RECORD EXCERPTS Block Start
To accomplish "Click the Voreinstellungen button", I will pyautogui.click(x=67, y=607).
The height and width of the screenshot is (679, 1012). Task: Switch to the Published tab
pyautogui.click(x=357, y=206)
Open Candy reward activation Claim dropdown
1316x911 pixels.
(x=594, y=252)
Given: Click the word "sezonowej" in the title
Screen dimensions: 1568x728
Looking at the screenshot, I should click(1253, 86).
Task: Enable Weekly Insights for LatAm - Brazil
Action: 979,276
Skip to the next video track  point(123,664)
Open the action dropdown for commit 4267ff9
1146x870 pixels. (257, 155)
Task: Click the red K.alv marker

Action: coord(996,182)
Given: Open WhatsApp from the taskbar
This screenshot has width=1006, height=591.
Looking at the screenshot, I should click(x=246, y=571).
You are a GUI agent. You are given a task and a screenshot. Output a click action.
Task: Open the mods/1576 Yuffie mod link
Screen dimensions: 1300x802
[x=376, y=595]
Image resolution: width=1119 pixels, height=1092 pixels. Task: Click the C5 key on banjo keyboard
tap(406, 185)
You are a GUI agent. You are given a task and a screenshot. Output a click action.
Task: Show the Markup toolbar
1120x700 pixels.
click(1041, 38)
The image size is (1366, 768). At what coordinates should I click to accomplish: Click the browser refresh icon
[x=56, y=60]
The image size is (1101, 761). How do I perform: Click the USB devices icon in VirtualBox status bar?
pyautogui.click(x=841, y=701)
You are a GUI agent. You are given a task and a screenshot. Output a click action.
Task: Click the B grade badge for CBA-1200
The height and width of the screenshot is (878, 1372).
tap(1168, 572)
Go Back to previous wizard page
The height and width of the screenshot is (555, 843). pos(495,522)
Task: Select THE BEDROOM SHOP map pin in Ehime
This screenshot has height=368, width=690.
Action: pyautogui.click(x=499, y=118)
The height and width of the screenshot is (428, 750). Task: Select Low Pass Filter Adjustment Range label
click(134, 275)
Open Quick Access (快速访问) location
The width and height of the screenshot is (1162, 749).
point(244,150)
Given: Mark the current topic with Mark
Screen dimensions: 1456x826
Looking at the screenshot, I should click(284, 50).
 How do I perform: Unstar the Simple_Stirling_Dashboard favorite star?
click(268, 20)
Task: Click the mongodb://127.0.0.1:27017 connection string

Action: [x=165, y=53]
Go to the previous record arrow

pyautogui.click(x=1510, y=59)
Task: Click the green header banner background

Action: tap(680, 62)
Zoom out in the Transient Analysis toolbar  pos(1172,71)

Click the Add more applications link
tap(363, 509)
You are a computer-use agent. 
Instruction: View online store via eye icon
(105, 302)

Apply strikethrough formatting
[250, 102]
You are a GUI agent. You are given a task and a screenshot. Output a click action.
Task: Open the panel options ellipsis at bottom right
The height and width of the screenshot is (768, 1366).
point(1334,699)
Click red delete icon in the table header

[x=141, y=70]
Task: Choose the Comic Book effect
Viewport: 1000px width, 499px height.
RECORD EXCERPTS Block End
Your task for the entries above: copy exactly the span starting with the line with "Go to the previous record arrow" and going on through the line with "Task: Open the panel", both lines included, and nothing else.

Go to the previous record arrow

pyautogui.click(x=1510, y=59)
Task: Click the green header banner background

Action: tap(680, 62)
Zoom out in the Transient Analysis toolbar  pos(1172,71)

Click the Add more applications link
tap(363, 509)
You are a computer-use agent. 
Instruction: View online store via eye icon
(105, 302)

Apply strikethrough formatting
[250, 102]
You are a GUI agent. You are given a task and a screenshot. Output a click action.
Task: Open the panel options ellipsis at bottom right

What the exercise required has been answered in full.